- Visiting Herbert Hoover at White House, December 1, 1930

PCC champion

Rose Bowl, L 0–24 vs. Alabama
- Conference: Pacific Coast Conference
- Record: 9–1 (6–0 PCC)
- Head coach: Babe Hollingbery (5th season);
- Captain: Elmer Schwartz
- Home stadium: Rogers Field

= 1930 Washington State Cougars football team =

American college football season

The 1930 Washington State Cougars football team was an American football team that represented Washington State College (now known as Washington State University) as a member of the Pacific Coast Conference (PCC) during the 1930 college football season. In their fifth season under head coach Babe Hollingbery, the Cougars compiled a 9–0 record in the regular season (6–0 in PCC games), won the PCC championship, shut out five opponents, and outscored all opponents by a total of 218 to 56. At the end of the regular season, the Cougars were ranked second nationally behind Notre Dame in the final Dickinson rankings. The Cougars represented the PCC in the 1931 Rose Bowl, losing to Alabama by a 24–0 score.
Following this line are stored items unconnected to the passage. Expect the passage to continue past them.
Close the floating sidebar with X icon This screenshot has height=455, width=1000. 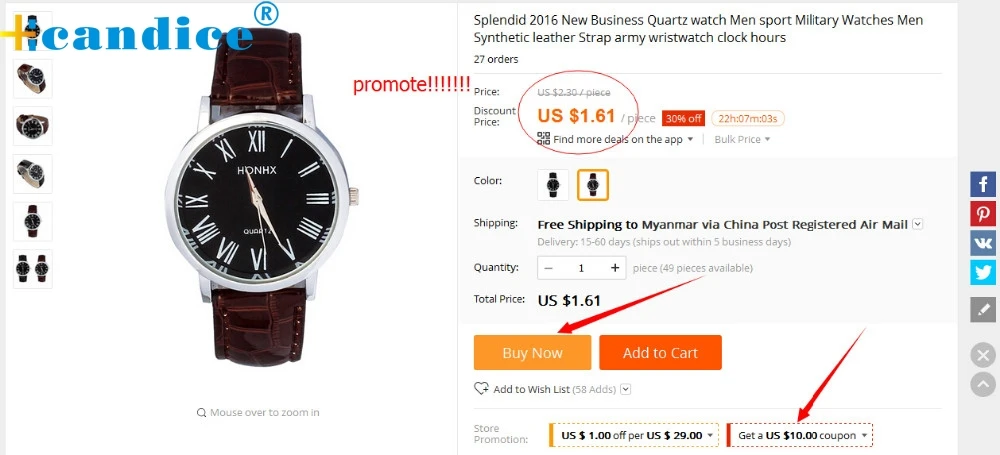[983, 355]
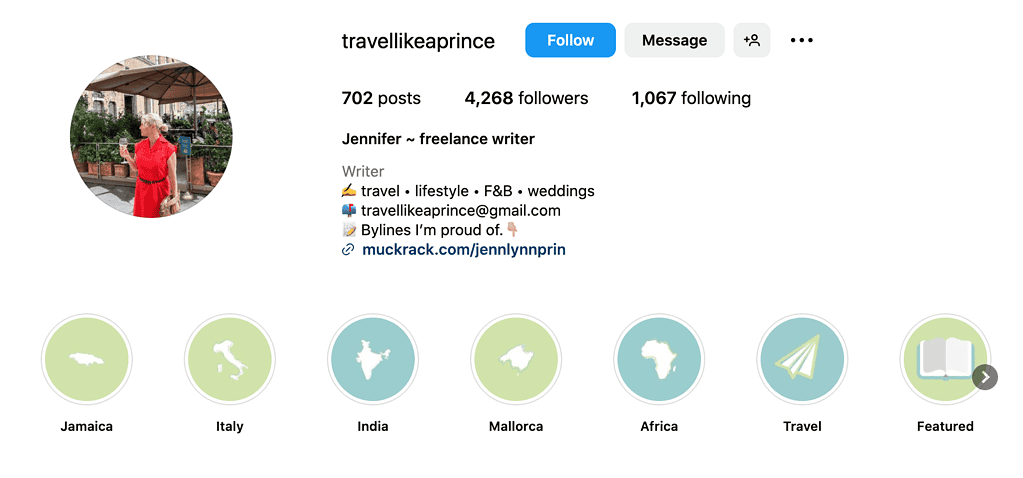Message the travellikeaprince profile
1023x478 pixels.
click(x=675, y=40)
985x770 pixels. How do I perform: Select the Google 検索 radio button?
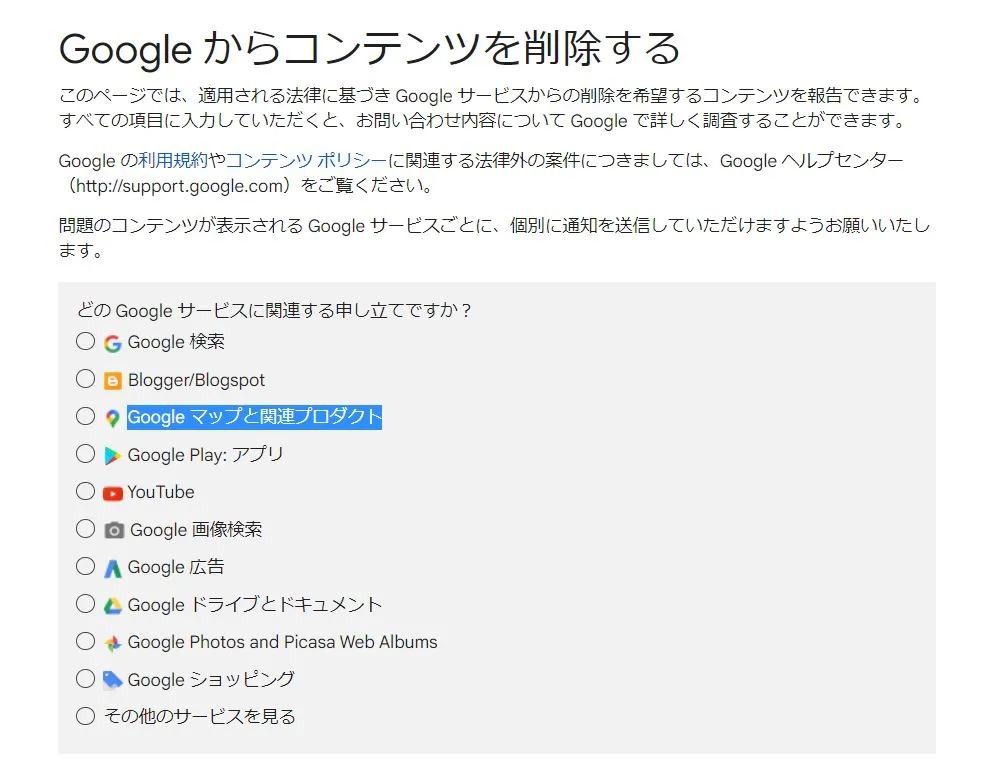(86, 342)
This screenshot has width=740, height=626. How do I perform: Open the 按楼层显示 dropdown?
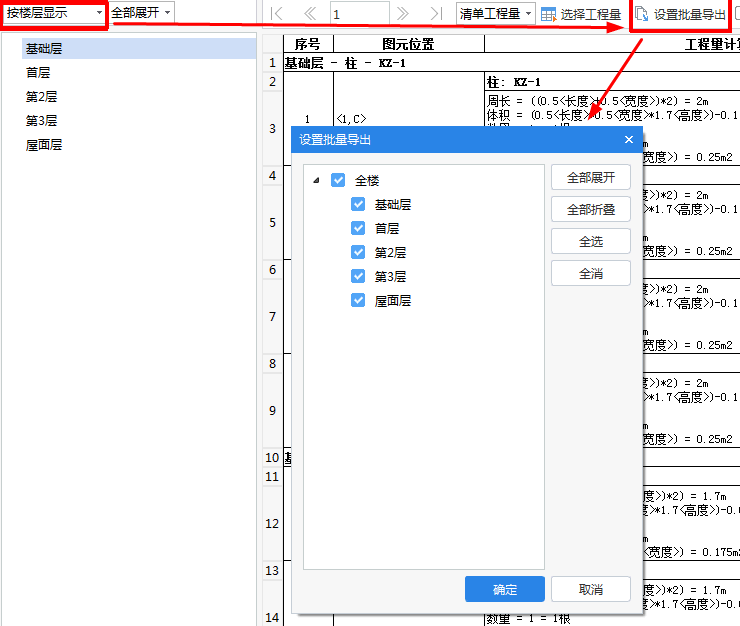click(54, 13)
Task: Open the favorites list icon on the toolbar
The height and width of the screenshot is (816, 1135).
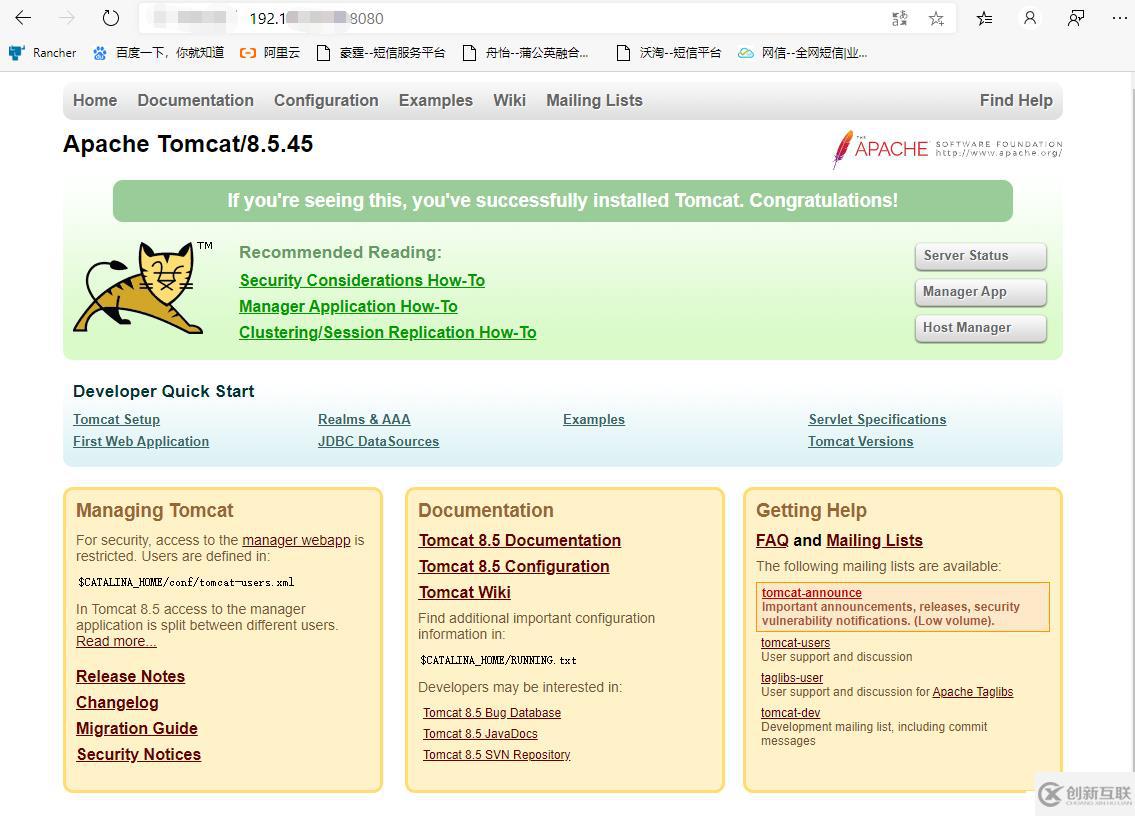Action: coord(983,17)
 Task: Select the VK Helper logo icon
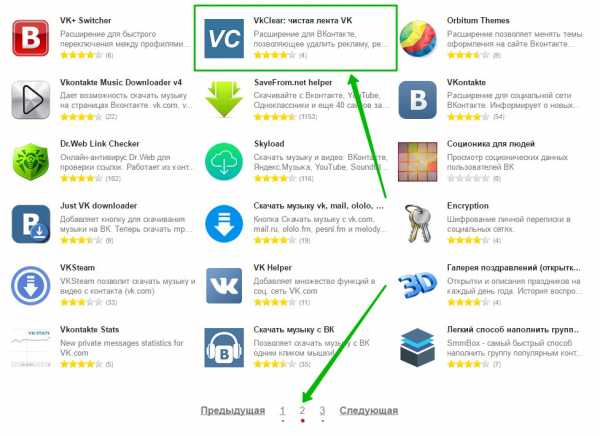[x=224, y=286]
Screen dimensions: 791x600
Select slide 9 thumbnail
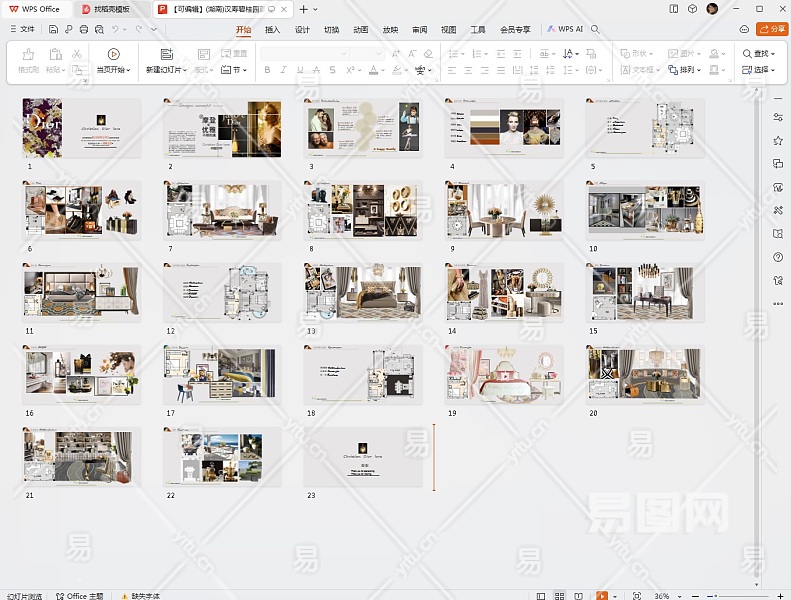pos(504,210)
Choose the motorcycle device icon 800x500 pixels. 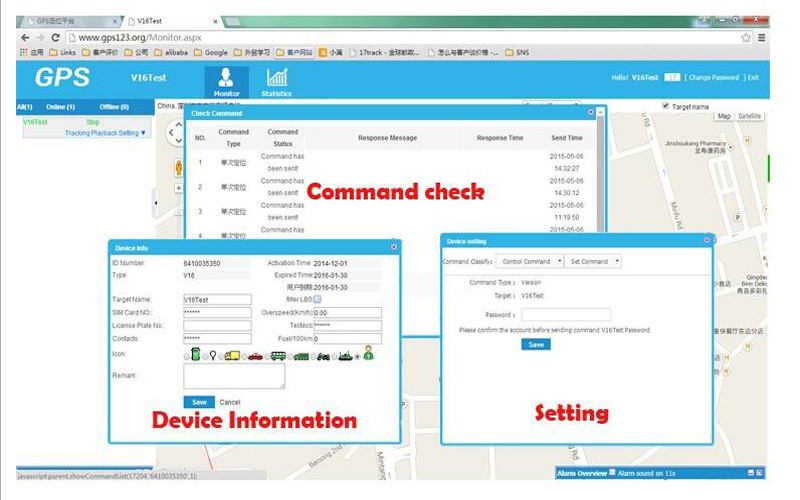pos(323,354)
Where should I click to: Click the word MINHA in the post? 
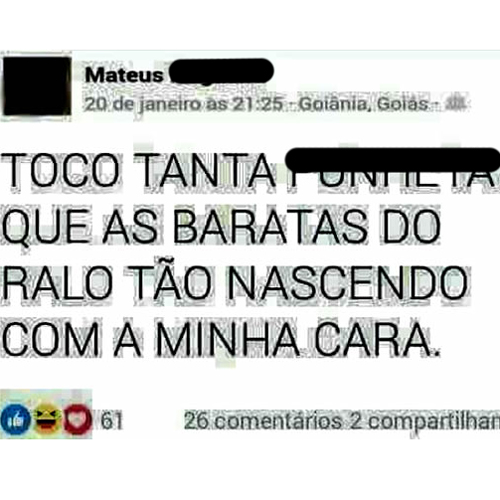pyautogui.click(x=228, y=339)
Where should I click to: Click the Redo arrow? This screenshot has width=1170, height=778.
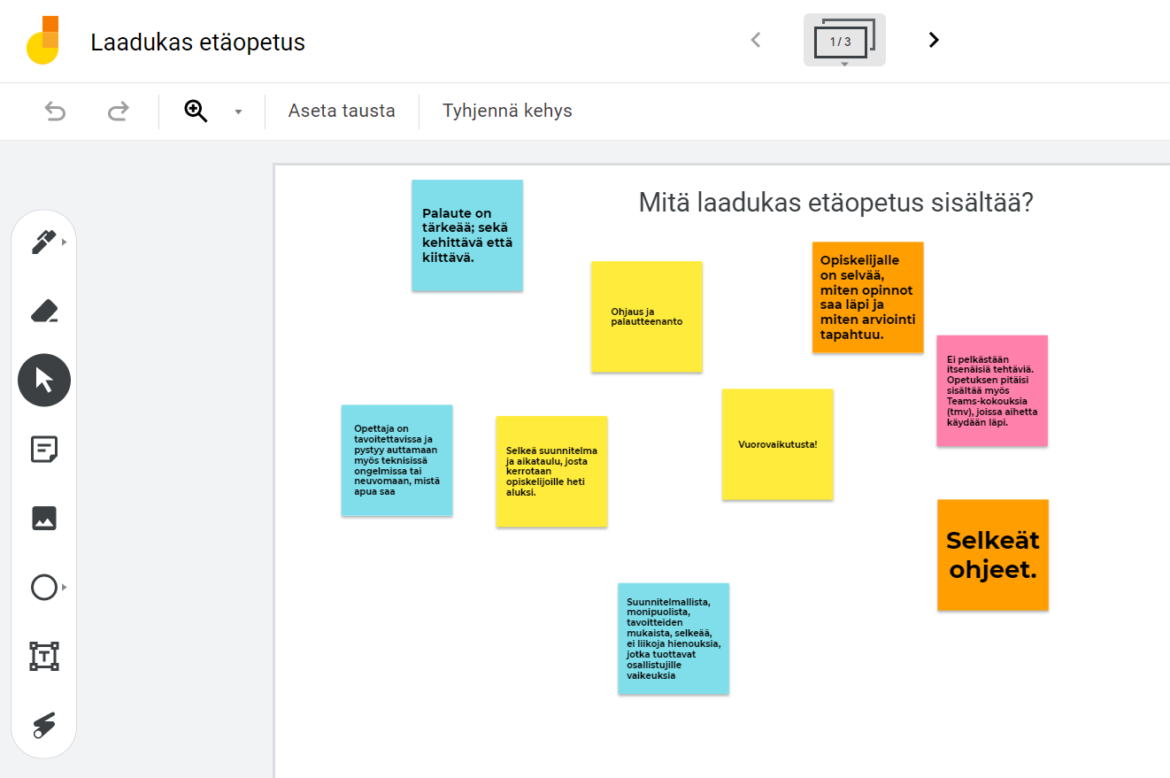118,111
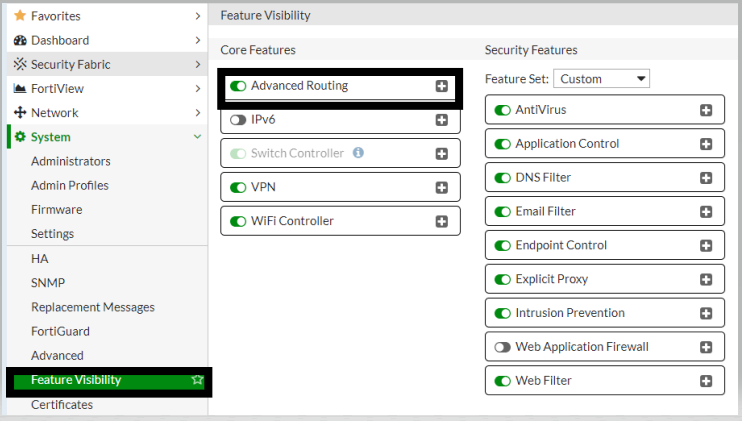The image size is (742, 421).
Task: Disable the VPN feature toggle
Action: click(238, 187)
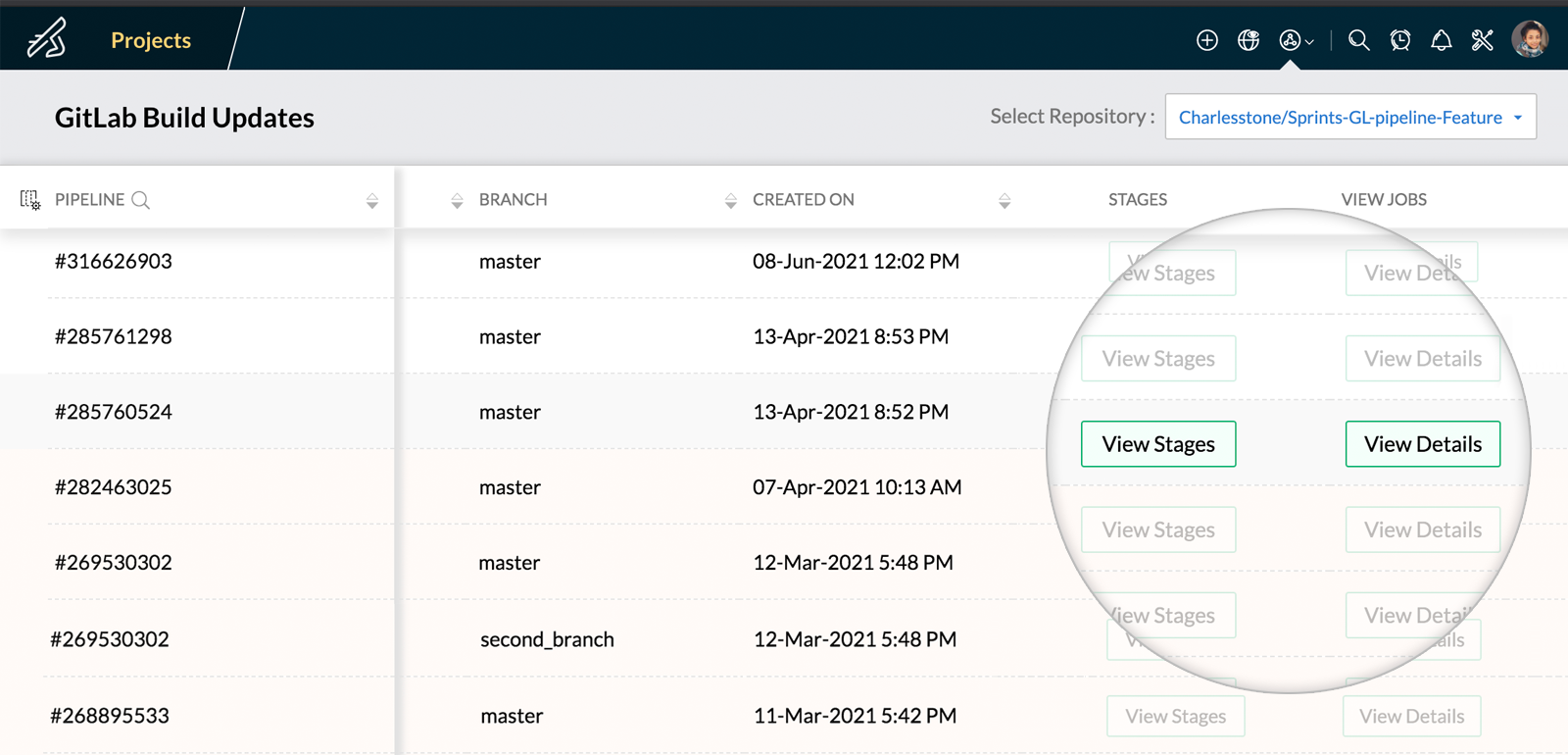Sort by the PIPELINE column arrows

pyautogui.click(x=372, y=201)
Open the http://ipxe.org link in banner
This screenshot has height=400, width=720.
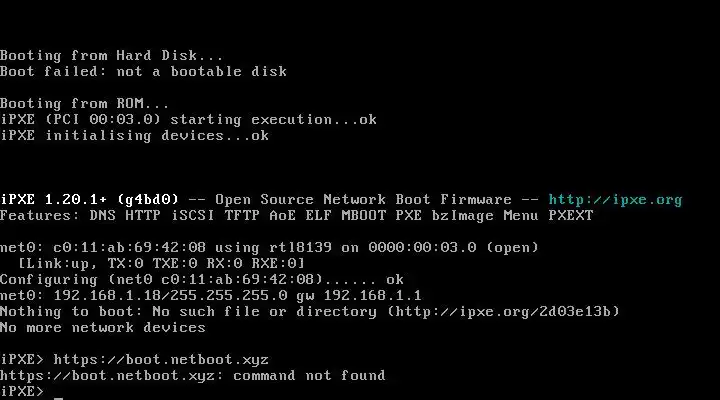tap(615, 199)
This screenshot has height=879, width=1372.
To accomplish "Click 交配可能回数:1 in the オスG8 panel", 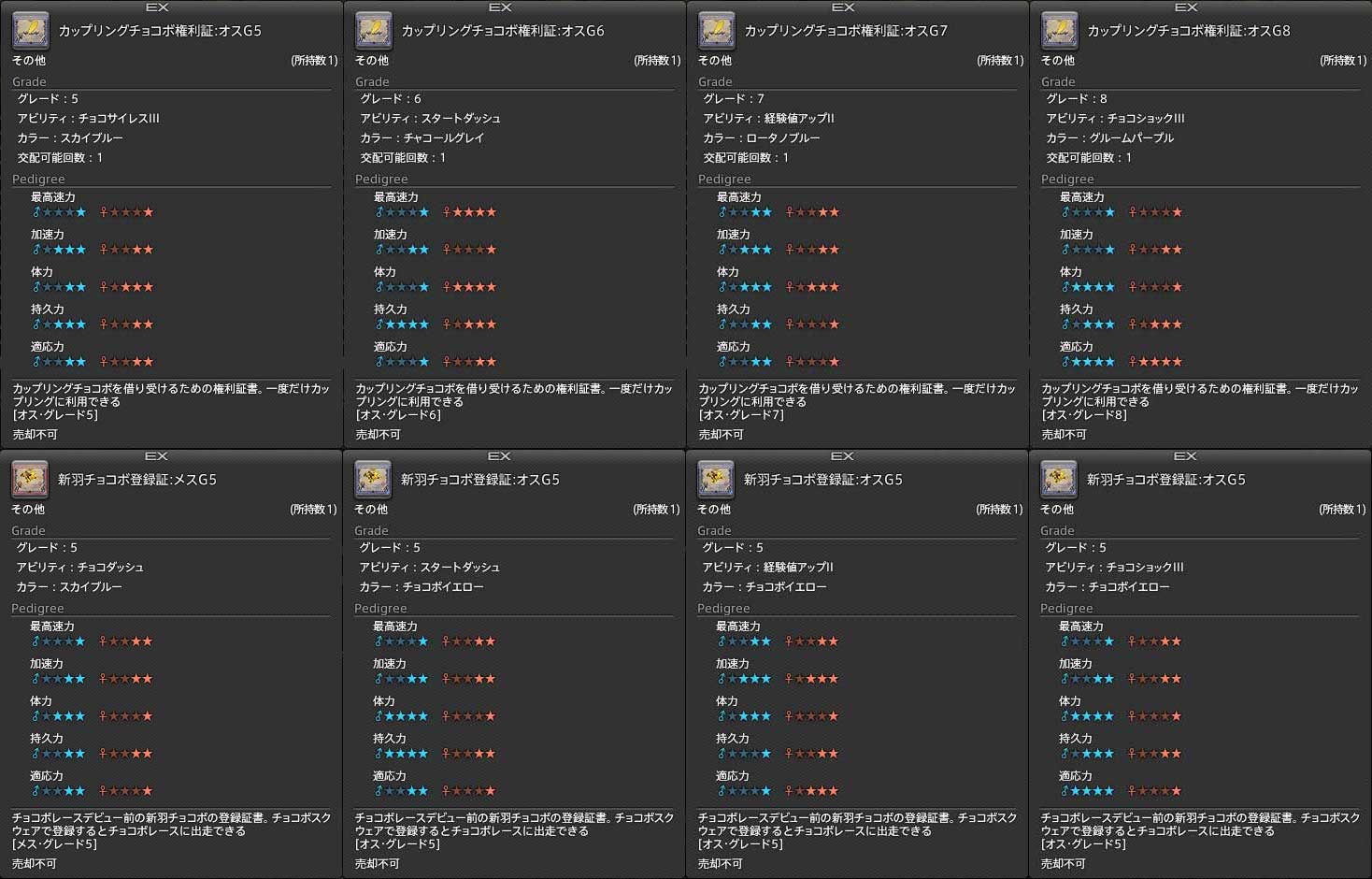I will click(1089, 158).
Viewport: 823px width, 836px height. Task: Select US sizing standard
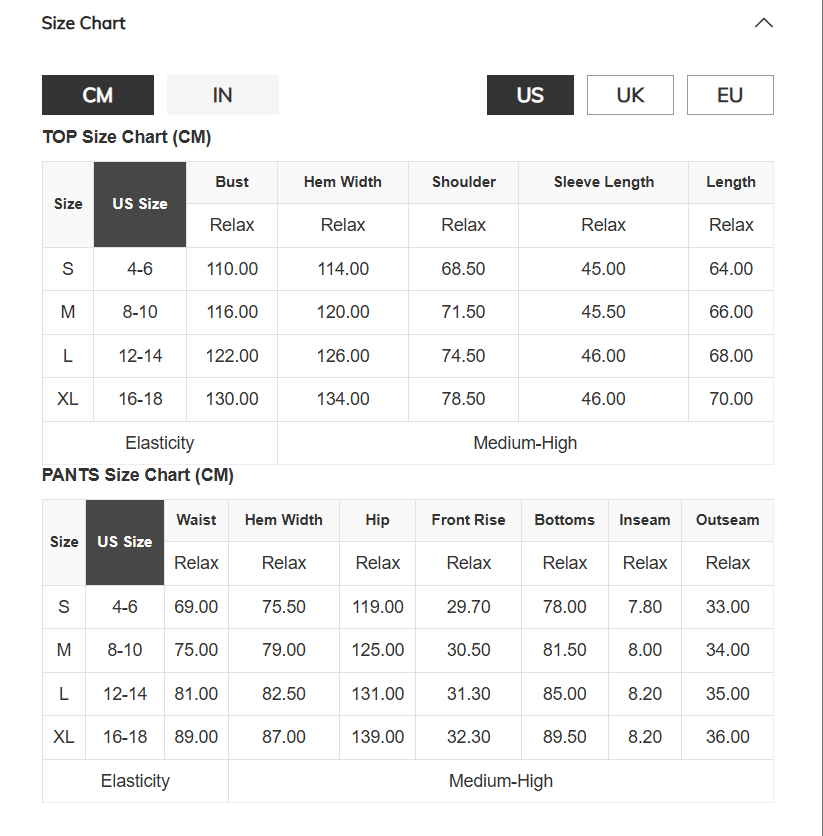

After defeating Villanova in the final game of the regular season in Philadelphia, the team traveled to Washington, D.C., where they were photographed (photo above right) with President Herbert Hoover at the White House.

Center Mel Hein and tackle Turk Edwards received first-team honors on the 1930 All-America team. Both were later inducted into the College and Pro Football Hall of Fames. Fullback Elmer Schwartz was the team captain.

Hein, Edwards, and Schwartz received first-team honors from both the Associated Press and United Press on the 1930 All-Pacific Coast football team. Halfback Carl "Tuffy" Ellingsen, end Lyle Maskell, and guard Jack Parodi received second-team honors.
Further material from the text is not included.